# Request
Put each nonblank line of the records into a Markdown table with two columns, Row and Record line, numbering the rows in order.

# Source records
|---|

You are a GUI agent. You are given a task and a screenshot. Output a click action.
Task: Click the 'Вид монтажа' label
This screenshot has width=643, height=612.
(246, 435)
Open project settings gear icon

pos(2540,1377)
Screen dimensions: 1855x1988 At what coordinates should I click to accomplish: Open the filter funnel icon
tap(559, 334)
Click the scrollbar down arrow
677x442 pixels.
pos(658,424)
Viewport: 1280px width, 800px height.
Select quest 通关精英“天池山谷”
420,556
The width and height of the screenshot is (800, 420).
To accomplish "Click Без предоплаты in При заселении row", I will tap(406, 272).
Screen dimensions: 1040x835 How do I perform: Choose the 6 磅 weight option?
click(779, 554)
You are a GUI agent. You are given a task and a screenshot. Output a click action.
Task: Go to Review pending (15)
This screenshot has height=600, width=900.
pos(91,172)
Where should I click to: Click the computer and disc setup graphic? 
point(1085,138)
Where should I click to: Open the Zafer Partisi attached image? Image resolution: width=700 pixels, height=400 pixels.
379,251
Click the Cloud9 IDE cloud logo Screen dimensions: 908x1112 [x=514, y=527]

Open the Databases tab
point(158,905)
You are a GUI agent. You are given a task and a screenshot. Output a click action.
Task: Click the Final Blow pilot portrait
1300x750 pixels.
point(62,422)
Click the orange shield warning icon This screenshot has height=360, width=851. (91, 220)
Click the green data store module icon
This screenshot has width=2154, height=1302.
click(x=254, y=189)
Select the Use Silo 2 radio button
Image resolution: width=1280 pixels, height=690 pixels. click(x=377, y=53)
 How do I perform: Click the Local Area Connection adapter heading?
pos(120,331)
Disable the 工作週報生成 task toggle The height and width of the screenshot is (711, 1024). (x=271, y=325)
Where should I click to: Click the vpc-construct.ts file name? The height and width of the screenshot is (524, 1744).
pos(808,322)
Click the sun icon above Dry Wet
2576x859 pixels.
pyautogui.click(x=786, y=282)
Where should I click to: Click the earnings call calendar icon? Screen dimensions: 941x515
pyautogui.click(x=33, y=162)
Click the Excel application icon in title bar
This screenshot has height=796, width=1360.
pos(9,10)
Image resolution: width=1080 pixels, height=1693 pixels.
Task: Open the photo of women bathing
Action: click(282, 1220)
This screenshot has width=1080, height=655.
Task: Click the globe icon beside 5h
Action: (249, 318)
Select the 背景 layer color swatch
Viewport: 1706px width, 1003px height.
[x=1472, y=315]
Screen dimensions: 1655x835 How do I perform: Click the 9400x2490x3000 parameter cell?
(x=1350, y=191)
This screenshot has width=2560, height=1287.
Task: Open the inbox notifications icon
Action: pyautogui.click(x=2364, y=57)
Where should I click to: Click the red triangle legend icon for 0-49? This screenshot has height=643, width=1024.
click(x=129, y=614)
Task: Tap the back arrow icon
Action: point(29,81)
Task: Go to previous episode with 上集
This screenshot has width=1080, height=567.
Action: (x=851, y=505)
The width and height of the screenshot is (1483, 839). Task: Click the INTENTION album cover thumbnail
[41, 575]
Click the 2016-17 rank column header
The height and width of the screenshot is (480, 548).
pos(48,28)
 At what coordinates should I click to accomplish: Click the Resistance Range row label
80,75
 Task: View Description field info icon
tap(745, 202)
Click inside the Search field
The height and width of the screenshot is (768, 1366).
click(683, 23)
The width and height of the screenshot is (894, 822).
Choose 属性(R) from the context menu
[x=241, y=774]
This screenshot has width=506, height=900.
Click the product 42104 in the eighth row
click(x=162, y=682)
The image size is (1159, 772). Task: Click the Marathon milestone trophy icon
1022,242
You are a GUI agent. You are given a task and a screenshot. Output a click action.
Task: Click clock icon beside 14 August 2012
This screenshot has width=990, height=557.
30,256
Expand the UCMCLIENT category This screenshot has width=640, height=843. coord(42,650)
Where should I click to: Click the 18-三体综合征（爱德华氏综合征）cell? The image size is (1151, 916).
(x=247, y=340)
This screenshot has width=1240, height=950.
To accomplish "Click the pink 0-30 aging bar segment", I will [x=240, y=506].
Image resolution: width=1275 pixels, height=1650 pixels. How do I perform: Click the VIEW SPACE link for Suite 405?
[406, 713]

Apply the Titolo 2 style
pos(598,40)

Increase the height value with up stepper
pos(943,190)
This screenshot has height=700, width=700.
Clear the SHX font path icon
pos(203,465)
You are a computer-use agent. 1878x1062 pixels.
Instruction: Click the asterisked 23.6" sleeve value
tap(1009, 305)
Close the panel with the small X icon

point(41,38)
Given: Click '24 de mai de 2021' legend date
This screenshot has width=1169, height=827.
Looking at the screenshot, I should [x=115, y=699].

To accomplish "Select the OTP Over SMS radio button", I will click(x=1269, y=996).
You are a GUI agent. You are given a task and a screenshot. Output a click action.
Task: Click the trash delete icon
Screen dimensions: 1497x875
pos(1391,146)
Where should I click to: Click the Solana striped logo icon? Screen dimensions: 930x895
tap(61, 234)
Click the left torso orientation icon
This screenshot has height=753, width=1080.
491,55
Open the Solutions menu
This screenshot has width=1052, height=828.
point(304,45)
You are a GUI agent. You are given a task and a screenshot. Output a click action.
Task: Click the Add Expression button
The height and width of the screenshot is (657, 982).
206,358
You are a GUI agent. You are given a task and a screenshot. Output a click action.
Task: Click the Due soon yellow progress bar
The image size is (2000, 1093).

|---|

# Result for this exercise
| Row | Record line |
|---|---|
| 1 | You are a GUI agent. You are given a task and a screenshot. Output a click action. |
| 2 | Task: Click the 'Вид монтажа' label |
| 3 | This screenshot has width=643, height=612. |
| 4 | (246, 435) |
| 5 | Open project settings gear icon |
| 6 | pos(2540,1377) |
| 7 | Screen dimensions: 1855x1988 At what coordinates should I click to accomplish: Open the filter funnel icon |
| 8 | tap(559, 334) |
| 9 | Click the scrollbar down arrow |
| 10 | 677x442 pixels. |
| 11 | pos(658,424) |
| 12 | Viewport: 1280px width, 800px height. |
| 13 | Select quest 通关精英“天池山谷” |
| 14 | 420,556 |
| 15 | The width and height of the screenshot is (800, 420). |
| 16 | To accomplish "Click Без предоплаты in При заселении row", I will tap(406, 272). |
| 17 | Screen dimensions: 1040x835 How do I perform: Choose the 6 磅 weight option? |
| 18 | click(779, 554) |
| 19 | You are a GUI agent. You are given a task and a screenshot. Output a click action. |
| 20 | Task: Go to Review pending (15) |
| 21 | This screenshot has height=600, width=900. |
| 22 | pos(91,172) |
| 23 | Where should I click to: Click the computer and disc setup graphic?  |
| 24 | point(1085,138) |
| 25 | Where should I click to: Open the Zafer Partisi attached image? Image resolution: width=700 pixels, height=400 pixels. |
| 26 | 379,251 |
| 27 | Click the Cloud9 IDE cloud logo Screen dimensions: 908x1112 [x=514, y=527] |
| 28 | Open the Databases tab |
| 29 | point(158,905) |
| 30 | You are a GUI agent. You are given a task and a screenshot. Output a click action. |
| 31 | Task: Click the Final Blow pilot portrait |
| 32 | 1300x750 pixels. |
| 33 | point(62,422) |
| 34 | Click the orange shield warning icon This screenshot has height=360, width=851. (91, 220) |
| 35 | Click the green data store module icon |
| 36 | This screenshot has width=2154, height=1302. |
| 37 | click(x=254, y=189) |
| 38 | Select the Use Silo 2 radio button |
| 39 | Image resolution: width=1280 pixels, height=690 pixels. click(x=377, y=53) |
| 40 |  How do I perform: Click the Local Area Connection adapter heading? |
| 41 | pos(120,331) |
| 42 | Disable the 工作週報生成 task toggle The height and width of the screenshot is (711, 1024). (x=271, y=325) |
| 43 | Where should I click to: Click the vpc-construct.ts file name? The height and width of the screenshot is (524, 1744). |
| 44 | pos(808,322) |
| 45 | Click the sun icon above Dry Wet |
| 46 | 2576x859 pixels. |
| 47 | pyautogui.click(x=786, y=282) |
| 48 | Where should I click to: Click the earnings call calendar icon? Screen dimensions: 941x515 |
| 49 | pyautogui.click(x=33, y=162) |
| 50 | Click the Excel application icon in title bar |
| 51 | This screenshot has height=796, width=1360. |
| 52 | pos(9,10) |
| 53 | Image resolution: width=1080 pixels, height=1693 pixels. |
| 54 | Task: Open the photo of women bathing |
| 55 | Action: click(282, 1220) |
| 56 | This screenshot has width=1080, height=655. |
| 57 | Task: Click the globe icon beside 5h |
| 58 | Action: (249, 318) |
| 59 | Select the 背景 layer color swatch |
| 60 | Viewport: 1706px width, 1003px height. |
| 61 | [x=1472, y=315] |
| 62 | Screen dimensions: 1655x835 How do I perform: Click the 9400x2490x3000 parameter cell? |
| 63 | (x=1350, y=191) |
| 64 | This screenshot has width=2560, height=1287. |
| 65 | Task: Open the inbox notifications icon |
| 66 | Action: pyautogui.click(x=2364, y=57) |
| 67 | Where should I click to: Click the red triangle legend icon for 0-49? This screenshot has height=643, width=1024. |
| 68 | click(x=129, y=614) |
| 69 | Task: Tap the back arrow icon |
| 70 | Action: point(29,81) |
| 71 | Task: Go to previous episode with 上集 |
| 72 | This screenshot has width=1080, height=567. |
| 73 | Action: (x=851, y=505) |
| 74 | The width and height of the screenshot is (1483, 839). Task: Click the INTENTION album cover thumbnail |
| 75 | [41, 575] |
| 76 | Click the 2016-17 rank column header |
| 77 | The height and width of the screenshot is (480, 548). |
| 78 | pos(48,28) |
| 79 |  At what coordinates should I click to accomplish: Click the Resistance Range row label |
| 80 | 80,75 |
| 81 |  Task: View Description field info icon |
| 82 | tap(745, 202) |
| 83 | Click inside the Search field |
| 84 | The height and width of the screenshot is (768, 1366). |
| 85 | click(683, 23) |
| 86 | The width and height of the screenshot is (894, 822). |
| 87 | Choose 属性(R) from the context menu |
| 88 | [x=241, y=774] |
| 89 | This screenshot has width=506, height=900. |
| 90 | Click the product 42104 in the eighth row |
| 91 | click(x=162, y=682) |
| 92 | The image size is (1159, 772). Task: Click the Marathon milestone trophy icon |
| 93 | 1022,242 |
| 94 | You are a GUI agent. You are given a task and a screenshot. Output a click action. |
| 95 | Task: Click clock icon beside 14 August 2012 |
| 96 | This screenshot has width=990, height=557. |
| 97 | 30,256 |
| 98 | Expand the UCMCLIENT category This screenshot has width=640, height=843. coord(42,650) |
| 99 | Where should I click to: Click the 18-三体综合征（爱德华氏综合征）cell? The image size is (1151, 916). |
| 100 | (x=247, y=340) |
| 101 | This screenshot has width=1240, height=950. |
| 102 | To accomplish "Click the pink 0-30 aging bar segment", I will [x=240, y=506]. |
| 103 | Image resolution: width=1275 pixels, height=1650 pixels. How do I perform: Click the VIEW SPACE link for Suite 405? |
| 104 | [406, 713] |
| 105 | Apply the Titolo 2 style |
| 106 | pos(598,40) |
| 107 | Increase the height value with up stepper |
| 108 | pos(943,190) |
| 109 | This screenshot has height=700, width=700. |
| 110 | Clear the SHX font path icon |
| 111 | pos(203,465) |
| 112 | You are a computer-use agent. 1878x1062 pixels. |
| 113 | Instruction: Click the asterisked 23.6" sleeve value |
| 114 | tap(1009, 305) |
| 115 | Close the panel with the small X icon |
| 116 | point(41,38) |
| 117 | Given: Click '24 de mai de 2021' legend date |
| 118 | This screenshot has width=1169, height=827. |
| 119 | Looking at the screenshot, I should [x=115, y=699]. |
| 120 | To accomplish "Select the OTP Over SMS radio button", I will click(x=1269, y=996). |
| 121 | You are a GUI agent. You are given a task and a screenshot. Output a click action. |
| 122 | Task: Click the trash delete icon |
| 123 | Screen dimensions: 1497x875 |
| 124 | pos(1391,146) |
| 125 | Where should I click to: Click the Solana striped logo icon? Screen dimensions: 930x895 |
| 126 | tap(61, 234) |
| 127 | Click the left torso orientation icon |
| 128 | This screenshot has height=753, width=1080. |
| 129 | 491,55 |
| 130 | Open the Solutions menu |
| 131 | This screenshot has width=1052, height=828. |
| 132 | point(304,45) |
| 133 | You are a GUI agent. You are given a task and a screenshot. Output a click action. |
| 134 | Task: Click the Add Expression button |
| 135 | The height and width of the screenshot is (657, 982). |
| 136 | 206,358 |
| 137 | You are a GUI agent. You are given a task and a screenshot. Output a click action. |
| 138 | Task: Click the Due soon yellow progress bar |
| 139 | The image size is (2000, 1093). |